▸ **Exercise brief**: Rewrite the data from the line that contains "The image size is (1568, 441)." through the end of the data, replacing "Instruction" with "Directive" and changing nothing else.

▸ **Record extracts**:
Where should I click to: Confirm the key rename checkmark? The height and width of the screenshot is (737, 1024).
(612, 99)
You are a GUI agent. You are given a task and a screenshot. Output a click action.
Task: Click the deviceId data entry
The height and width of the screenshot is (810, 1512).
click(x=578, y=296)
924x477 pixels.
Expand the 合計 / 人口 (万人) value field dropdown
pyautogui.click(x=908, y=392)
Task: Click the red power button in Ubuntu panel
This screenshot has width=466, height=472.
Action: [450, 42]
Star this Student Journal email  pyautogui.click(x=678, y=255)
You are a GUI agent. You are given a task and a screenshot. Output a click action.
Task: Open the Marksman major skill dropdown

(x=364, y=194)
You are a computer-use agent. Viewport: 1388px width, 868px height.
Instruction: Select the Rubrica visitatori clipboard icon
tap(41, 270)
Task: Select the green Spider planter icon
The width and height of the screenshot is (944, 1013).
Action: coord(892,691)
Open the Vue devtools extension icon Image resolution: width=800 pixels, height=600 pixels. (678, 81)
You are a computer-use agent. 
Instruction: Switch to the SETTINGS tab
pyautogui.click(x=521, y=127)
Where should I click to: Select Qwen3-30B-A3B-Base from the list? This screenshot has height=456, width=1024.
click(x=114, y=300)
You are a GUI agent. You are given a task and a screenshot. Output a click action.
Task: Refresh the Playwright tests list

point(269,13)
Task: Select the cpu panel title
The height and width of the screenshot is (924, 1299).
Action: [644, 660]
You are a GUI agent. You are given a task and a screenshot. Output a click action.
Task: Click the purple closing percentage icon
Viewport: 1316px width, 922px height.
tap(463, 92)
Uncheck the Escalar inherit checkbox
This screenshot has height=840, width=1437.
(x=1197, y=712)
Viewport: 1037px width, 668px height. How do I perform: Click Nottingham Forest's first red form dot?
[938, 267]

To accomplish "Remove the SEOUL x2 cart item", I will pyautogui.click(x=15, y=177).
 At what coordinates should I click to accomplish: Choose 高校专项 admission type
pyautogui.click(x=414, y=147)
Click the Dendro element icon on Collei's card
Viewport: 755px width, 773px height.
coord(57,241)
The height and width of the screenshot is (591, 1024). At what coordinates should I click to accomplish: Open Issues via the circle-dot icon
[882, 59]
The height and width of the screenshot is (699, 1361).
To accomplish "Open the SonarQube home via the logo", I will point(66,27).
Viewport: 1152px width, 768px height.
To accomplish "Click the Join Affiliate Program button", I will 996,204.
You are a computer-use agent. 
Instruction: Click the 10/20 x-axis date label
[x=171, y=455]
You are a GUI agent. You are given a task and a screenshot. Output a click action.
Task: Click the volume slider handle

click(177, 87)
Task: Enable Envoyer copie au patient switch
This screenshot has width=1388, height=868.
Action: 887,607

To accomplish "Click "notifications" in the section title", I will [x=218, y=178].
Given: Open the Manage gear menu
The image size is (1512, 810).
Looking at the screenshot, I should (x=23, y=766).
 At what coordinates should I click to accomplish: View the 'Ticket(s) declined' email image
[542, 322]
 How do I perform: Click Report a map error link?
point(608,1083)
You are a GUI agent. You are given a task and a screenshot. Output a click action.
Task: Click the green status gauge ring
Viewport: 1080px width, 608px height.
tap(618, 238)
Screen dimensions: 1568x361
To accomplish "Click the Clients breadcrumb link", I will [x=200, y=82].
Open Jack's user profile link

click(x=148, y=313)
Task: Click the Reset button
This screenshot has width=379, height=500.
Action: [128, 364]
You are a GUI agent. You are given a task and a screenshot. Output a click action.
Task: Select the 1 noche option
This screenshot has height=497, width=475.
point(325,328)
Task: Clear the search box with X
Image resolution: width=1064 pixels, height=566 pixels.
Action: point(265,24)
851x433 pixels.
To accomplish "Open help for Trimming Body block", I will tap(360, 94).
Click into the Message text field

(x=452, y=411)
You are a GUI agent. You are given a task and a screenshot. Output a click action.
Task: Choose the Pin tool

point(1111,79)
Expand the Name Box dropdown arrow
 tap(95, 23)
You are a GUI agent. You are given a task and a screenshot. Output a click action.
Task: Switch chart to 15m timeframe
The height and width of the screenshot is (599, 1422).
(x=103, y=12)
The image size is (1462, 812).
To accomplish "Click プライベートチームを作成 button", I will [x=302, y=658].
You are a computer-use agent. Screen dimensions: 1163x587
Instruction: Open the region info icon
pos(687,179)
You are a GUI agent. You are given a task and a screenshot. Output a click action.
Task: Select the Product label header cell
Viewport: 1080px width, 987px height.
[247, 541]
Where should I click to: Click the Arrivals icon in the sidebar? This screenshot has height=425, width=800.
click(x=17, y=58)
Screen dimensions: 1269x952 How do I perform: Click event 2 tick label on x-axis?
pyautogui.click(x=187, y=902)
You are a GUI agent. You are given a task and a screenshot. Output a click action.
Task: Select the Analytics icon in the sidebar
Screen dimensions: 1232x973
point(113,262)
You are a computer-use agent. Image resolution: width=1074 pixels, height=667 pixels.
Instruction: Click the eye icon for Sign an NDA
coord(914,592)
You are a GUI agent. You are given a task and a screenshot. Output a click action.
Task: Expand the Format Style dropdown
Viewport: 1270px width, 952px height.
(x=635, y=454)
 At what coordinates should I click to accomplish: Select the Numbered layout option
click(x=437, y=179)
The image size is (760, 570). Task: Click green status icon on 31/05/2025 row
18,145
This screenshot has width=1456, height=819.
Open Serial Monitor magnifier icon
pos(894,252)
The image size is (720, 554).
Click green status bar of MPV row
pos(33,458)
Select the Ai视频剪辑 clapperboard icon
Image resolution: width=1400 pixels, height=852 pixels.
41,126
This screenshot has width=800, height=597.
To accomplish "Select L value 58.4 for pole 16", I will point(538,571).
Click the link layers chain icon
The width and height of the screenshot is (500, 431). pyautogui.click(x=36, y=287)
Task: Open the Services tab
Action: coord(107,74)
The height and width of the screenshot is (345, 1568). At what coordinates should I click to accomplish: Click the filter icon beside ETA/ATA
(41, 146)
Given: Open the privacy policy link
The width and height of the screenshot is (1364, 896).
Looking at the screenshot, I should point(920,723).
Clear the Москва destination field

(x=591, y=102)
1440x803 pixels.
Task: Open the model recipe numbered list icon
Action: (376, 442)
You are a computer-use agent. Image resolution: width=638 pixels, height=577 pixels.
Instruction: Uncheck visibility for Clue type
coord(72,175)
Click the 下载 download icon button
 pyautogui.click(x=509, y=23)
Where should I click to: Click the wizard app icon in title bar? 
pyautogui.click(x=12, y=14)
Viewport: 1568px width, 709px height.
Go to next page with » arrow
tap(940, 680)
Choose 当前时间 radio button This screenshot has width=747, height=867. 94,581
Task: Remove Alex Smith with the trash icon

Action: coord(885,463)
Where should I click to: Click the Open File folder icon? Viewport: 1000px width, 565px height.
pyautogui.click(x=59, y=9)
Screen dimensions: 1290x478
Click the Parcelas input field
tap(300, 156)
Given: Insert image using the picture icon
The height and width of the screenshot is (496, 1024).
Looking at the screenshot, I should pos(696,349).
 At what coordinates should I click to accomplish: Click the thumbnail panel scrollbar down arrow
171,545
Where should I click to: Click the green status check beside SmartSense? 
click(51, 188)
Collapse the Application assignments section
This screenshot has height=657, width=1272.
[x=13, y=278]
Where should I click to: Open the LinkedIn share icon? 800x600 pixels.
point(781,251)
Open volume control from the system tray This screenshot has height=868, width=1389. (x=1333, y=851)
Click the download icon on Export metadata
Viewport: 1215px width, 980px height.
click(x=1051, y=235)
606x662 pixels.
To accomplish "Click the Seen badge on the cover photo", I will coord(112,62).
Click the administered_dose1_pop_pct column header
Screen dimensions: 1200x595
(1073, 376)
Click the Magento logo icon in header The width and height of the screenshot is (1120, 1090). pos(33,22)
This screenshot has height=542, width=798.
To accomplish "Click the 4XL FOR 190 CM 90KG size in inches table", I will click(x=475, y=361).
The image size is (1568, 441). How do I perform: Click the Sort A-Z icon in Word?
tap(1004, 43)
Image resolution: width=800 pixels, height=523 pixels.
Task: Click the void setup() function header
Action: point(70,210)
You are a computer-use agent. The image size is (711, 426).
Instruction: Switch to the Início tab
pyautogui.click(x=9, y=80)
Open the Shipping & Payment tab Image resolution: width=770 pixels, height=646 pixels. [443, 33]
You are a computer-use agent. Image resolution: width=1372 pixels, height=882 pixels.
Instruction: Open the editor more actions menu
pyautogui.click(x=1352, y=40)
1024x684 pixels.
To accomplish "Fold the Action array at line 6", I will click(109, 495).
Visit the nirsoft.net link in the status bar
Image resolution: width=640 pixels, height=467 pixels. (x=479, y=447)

▸ **Problem solution**:
The image size is (1568, 441). How do I perform: Click the Sort A-Z icon in Word?
tap(1004, 43)
Image resolution: width=800 pixels, height=523 pixels.
Task: Click the void setup() function header
Action: point(70,210)
You are a computer-use agent. The image size is (711, 426).
Directive: Switch to the Início tab
pyautogui.click(x=9, y=80)
Open the Shipping & Payment tab Image resolution: width=770 pixels, height=646 pixels. [443, 33]
You are a computer-use agent. Image resolution: width=1372 pixels, height=882 pixels.
Directive: Open the editor more actions menu
pyautogui.click(x=1352, y=40)
1024x684 pixels.
To accomplish "Fold the Action array at line 6", I will click(109, 495).
Visit the nirsoft.net link in the status bar
Image resolution: width=640 pixels, height=467 pixels. (x=479, y=447)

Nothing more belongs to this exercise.